TASK DETAILS —
When the word "circle" shows up in a line of the records below, copy that line.

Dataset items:

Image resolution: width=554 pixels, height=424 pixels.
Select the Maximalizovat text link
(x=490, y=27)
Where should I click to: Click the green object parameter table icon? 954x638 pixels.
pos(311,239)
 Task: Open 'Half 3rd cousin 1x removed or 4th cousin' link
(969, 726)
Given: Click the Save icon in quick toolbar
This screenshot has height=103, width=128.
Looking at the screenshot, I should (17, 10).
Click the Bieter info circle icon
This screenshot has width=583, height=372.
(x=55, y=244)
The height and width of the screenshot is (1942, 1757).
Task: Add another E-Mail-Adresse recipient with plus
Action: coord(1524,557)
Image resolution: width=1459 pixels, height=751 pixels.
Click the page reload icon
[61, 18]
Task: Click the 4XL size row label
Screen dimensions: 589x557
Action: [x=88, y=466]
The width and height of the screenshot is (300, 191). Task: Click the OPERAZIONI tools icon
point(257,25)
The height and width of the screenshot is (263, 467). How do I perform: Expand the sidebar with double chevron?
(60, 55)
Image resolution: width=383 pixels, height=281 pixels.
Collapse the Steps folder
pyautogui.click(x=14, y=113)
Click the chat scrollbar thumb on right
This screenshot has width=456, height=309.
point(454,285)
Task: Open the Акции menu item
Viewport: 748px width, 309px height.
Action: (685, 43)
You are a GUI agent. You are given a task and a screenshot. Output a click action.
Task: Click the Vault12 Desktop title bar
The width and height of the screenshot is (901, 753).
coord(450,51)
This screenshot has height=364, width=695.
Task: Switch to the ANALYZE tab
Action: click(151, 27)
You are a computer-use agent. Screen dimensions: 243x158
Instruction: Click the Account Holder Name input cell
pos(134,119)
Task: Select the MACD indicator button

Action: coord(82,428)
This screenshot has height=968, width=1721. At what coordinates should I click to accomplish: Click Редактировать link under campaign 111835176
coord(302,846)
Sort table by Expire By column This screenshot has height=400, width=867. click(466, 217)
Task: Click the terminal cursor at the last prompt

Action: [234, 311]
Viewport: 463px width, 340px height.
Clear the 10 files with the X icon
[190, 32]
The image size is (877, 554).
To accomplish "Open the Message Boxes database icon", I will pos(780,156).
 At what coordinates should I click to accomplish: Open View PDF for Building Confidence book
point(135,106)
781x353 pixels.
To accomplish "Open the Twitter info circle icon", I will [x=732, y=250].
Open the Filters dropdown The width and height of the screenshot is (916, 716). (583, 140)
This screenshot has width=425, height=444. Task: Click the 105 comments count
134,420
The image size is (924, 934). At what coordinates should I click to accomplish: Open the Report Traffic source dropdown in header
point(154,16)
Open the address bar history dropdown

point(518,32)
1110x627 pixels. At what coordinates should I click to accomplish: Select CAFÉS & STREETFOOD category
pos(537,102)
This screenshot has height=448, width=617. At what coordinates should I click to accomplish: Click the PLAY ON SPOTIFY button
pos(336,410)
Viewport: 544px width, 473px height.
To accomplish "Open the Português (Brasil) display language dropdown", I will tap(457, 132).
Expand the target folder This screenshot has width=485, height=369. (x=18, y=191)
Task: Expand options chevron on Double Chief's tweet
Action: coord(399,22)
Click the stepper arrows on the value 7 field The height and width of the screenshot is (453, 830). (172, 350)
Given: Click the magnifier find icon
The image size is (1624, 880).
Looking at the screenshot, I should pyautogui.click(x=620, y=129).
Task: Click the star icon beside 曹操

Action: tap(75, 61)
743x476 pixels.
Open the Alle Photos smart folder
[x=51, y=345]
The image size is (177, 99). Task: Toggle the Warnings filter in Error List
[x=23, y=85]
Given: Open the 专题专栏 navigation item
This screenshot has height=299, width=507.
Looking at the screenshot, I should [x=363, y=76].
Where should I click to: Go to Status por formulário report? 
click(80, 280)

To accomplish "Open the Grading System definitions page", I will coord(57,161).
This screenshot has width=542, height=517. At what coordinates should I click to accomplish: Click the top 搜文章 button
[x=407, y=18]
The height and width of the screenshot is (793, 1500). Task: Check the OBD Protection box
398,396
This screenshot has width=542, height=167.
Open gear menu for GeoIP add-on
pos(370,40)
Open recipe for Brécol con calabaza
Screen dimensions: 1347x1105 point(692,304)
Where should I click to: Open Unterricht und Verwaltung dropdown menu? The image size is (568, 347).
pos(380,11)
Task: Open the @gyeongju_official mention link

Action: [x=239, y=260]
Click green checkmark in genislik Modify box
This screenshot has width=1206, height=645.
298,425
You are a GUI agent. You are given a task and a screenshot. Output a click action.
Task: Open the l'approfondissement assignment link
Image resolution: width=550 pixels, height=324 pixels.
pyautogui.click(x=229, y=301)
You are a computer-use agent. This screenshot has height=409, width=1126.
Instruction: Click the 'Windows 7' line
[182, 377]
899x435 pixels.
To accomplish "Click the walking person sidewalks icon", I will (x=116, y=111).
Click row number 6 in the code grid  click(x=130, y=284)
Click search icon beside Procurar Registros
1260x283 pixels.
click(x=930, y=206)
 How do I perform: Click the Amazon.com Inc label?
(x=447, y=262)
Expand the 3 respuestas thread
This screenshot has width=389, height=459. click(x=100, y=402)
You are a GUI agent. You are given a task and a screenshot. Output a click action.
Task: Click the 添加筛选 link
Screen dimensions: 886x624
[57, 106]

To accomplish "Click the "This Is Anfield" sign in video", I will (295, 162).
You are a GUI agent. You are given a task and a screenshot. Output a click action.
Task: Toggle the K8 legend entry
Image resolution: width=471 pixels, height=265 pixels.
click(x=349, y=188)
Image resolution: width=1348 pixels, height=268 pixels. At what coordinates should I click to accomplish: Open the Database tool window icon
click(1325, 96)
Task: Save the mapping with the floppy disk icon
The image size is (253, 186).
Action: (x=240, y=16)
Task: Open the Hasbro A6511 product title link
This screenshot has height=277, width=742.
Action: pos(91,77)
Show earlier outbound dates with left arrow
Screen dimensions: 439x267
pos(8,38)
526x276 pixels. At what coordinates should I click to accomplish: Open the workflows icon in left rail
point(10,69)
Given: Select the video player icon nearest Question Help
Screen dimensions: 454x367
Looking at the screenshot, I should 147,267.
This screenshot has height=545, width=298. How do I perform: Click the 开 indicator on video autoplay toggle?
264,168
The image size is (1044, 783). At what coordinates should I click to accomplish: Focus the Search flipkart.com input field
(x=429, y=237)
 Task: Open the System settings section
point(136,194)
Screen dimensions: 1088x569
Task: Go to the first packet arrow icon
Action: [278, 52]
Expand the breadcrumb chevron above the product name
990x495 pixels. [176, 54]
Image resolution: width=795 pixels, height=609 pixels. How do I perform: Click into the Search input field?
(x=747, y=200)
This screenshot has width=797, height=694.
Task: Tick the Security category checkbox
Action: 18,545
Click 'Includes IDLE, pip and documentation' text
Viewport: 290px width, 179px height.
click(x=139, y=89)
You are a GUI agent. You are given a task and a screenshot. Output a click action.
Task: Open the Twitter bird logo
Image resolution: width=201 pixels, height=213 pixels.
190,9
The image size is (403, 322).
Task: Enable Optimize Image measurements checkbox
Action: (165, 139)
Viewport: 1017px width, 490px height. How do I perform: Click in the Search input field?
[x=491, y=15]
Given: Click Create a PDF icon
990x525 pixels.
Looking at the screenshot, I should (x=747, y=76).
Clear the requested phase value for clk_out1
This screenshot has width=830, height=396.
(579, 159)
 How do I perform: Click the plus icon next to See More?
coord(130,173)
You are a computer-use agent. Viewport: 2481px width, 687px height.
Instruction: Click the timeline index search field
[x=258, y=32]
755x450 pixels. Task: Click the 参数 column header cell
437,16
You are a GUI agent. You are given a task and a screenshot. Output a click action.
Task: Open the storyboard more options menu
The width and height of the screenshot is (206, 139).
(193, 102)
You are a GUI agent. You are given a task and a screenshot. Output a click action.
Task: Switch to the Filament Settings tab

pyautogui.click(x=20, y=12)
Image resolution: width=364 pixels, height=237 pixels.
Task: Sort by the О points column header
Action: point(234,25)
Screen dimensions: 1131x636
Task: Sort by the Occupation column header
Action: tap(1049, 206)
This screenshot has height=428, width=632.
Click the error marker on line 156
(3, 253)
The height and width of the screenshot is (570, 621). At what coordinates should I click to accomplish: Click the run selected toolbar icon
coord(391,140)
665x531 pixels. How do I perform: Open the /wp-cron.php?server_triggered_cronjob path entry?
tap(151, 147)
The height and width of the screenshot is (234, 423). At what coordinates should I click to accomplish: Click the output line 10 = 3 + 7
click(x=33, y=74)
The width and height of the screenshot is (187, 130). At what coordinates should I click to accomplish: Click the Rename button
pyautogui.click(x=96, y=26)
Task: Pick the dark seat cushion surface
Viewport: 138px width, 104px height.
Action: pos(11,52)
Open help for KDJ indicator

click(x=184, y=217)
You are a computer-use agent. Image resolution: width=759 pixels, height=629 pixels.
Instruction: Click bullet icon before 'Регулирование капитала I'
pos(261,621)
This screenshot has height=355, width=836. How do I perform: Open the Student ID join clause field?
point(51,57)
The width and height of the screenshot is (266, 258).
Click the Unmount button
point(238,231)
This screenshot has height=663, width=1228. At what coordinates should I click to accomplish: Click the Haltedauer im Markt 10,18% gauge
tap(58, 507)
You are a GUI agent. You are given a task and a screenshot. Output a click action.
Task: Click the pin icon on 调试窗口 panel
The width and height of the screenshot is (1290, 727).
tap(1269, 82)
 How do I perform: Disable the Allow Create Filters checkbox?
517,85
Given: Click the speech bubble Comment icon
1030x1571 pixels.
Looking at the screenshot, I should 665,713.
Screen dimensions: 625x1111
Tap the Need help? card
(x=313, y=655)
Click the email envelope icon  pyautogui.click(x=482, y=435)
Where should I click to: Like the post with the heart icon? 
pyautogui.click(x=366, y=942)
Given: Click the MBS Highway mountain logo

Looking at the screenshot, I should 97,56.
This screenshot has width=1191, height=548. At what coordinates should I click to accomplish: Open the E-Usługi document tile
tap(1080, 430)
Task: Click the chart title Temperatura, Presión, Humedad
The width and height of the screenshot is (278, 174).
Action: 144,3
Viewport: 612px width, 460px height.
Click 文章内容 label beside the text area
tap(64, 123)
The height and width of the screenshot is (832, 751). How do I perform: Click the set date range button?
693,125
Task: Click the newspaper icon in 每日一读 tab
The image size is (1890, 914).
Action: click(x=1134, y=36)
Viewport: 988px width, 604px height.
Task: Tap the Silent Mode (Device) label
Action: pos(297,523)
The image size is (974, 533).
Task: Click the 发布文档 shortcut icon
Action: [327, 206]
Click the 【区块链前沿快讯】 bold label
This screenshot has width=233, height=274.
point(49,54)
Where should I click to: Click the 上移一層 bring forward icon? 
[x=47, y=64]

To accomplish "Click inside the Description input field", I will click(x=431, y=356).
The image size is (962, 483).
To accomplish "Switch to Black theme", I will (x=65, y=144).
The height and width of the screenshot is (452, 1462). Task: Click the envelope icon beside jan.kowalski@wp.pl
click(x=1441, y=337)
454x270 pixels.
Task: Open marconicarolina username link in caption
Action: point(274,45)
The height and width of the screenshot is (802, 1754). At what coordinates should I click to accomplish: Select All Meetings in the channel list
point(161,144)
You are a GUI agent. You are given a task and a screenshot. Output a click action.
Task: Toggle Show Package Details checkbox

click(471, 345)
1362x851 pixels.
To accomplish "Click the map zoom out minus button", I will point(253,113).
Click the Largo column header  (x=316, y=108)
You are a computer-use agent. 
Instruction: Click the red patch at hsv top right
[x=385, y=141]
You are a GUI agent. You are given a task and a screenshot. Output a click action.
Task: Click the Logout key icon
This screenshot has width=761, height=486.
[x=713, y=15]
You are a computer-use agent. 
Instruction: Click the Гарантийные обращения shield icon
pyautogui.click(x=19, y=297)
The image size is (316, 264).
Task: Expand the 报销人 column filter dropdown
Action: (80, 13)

ANSWER BELOW —
Click the Bieter info circle icon
To accomplish "Open the Twitter info circle icon", I will [x=732, y=250].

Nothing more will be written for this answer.